Beyond Short-Horizon: VQ-Memory for Robust Long-Horizon Manipulation in Non-Markovian Simulation Benchmarks

Here is an explanation of the paper "Beyond Short-Horizon: VQ-Memory for Robust Long-Horizon Manipulation," translated into simple, everyday language with some creative analogies.

The Big Picture: Why Robots Are Getting Stuck

Imagine you are teaching a robot to open a safe.

The Old Way: Most robots are trained on simple tasks like "pick up a cup" and "put it on the table." These are like one-step puzzles. The robot looks at the cup, grabs it, and moves. It doesn't need to remember what happened five seconds ago.
The Real World: Real life is messy. Opening a safe isn't just one step. You might need to:
1. Turn a knob.
2. Wait for a light to turn green.
3. Type a specific code on a keypad.
4. Then pull the handle.

If the robot only looks at the camera right now, it gets confused. It sees a handle and thinks, "I should pull it!" But if it doesn't remember that it just turned the knob, it pulls the handle too early, and the safe stays locked. This is called a non-Markovian problem (a fancy way of saying: "You can't solve this just by looking at the present; you need to remember the past").

Part 1: RuleSafe (The New Training Ground)

The authors realized that existing robot training games were too easy. They built a new, harder training ground called RuleSafe.

The Analogy: Think of previous robot benchmarks as a playground with a slide. You just climb up and slide down. It's fun, but it doesn't teach you how to navigate a maze.
RuleSafe is a complex escape room.
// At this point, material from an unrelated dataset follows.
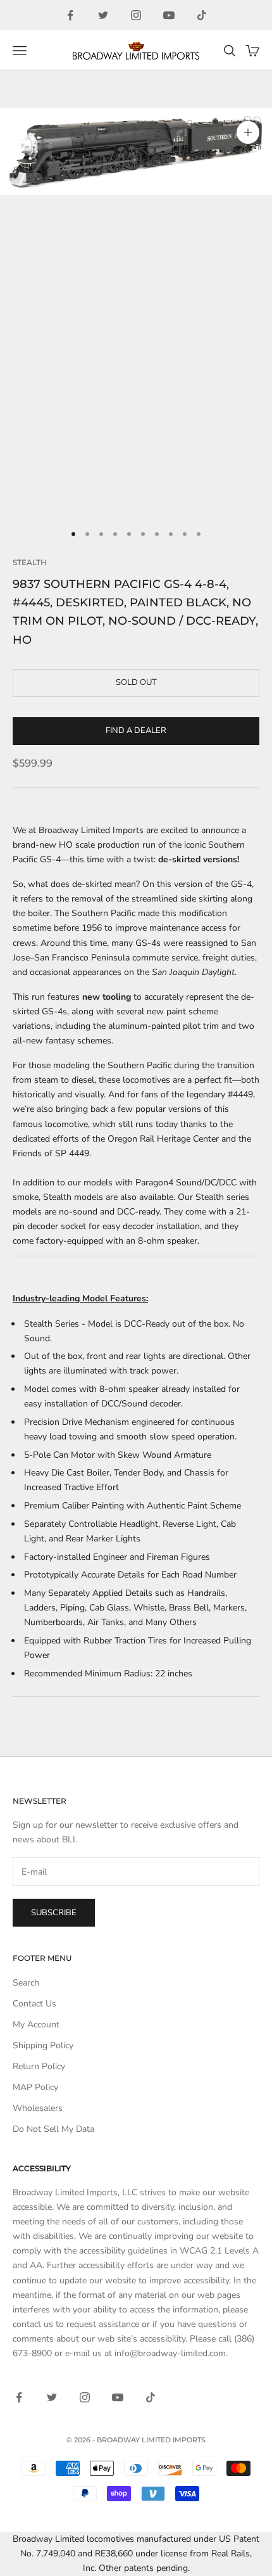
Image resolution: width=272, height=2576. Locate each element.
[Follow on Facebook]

It features safes with different locks:
- Key locks: You have to find the right key and turn it.
- Password locks: You have to press buttons in a specific order (like 1-2-3).
- Logic locks: You have to do things based on rules (e.g., "Turn the knob twice, but only if the handle is down").

To make thousands of these puzzles without human labor, they used an AI (LLM) to invent the rules. This means the robot has to learn to solve puzzles it has never seen before, requiring it to plan ahead and remember its steps.

Part 2: The Problem with Robot "Memory"

When robots try to solve these escape rooms, they usually fail for two reasons:

They forget: They only look at the current camera frame.
They get overwhelmed: If you tell a robot, "Remember every single angle of your arm joints from the last 10 minutes," it gets confused by the noise. It's like trying to remember every single word of a conversation you had last week, including the background noise and your own breathing. You get lost in the details and miss the main point.

Part 3: VQ-Memory (The Robot's "Sticky Note")

This is the paper's main invention: VQ-Memory.

The Analogy: Imagine you are writing a story.
- Raw Data: Writing down every single letter, punctuation mark, and typo from your draft. (Too much info, hard to read).
- VQ-Memory: Instead of writing the whole draft, you summarize the story into 4 main sticky notes: "The Hero Arrives," "The Villain Appears," "The Fight," "The Victory."

How it works:

Compression: The system takes the robot's messy, continuous history of arm movements and squashes them into discrete tokens (like the sticky notes).
Filtering: It throws away the "noise" (tiny, unimportant wobbles in the arm) and keeps the "big picture" (e.g., "I just finished turning the knob").
Efficiency: Instead of feeding the robot a 10-minute video of its past, it just feeds it a short list of 4 or 5 words: "Knob Turned," "Handle Pulled."

This allows the robot to say, "Ah, I see the handle. But my memory says I just turned the knob, so I know I'm in the 'Unlocking' phase, not the 'Opening' phase."

The Results: Why It Matters

The authors tested this on several top-tier robot AI models.

Without VQ-Memory: The robots were like amnesiacs. They could solve simple tasks but failed miserably at the complex, multi-step safe puzzles.
With VQ-Memory: The robots became strategic thinkers. They could remember the sequence of events, ignore the tiny jitters in their movements, and successfully solve the complex puzzles.

The Bottom Line:
This paper gives robots a better way to "remember" what they just did. By turning messy movement data into clean, simple "memory tokens," robots can finally handle long, complicated tasks that require planning and patience, moving us one step closer to robots that can actually help us in our messy, real-world homes.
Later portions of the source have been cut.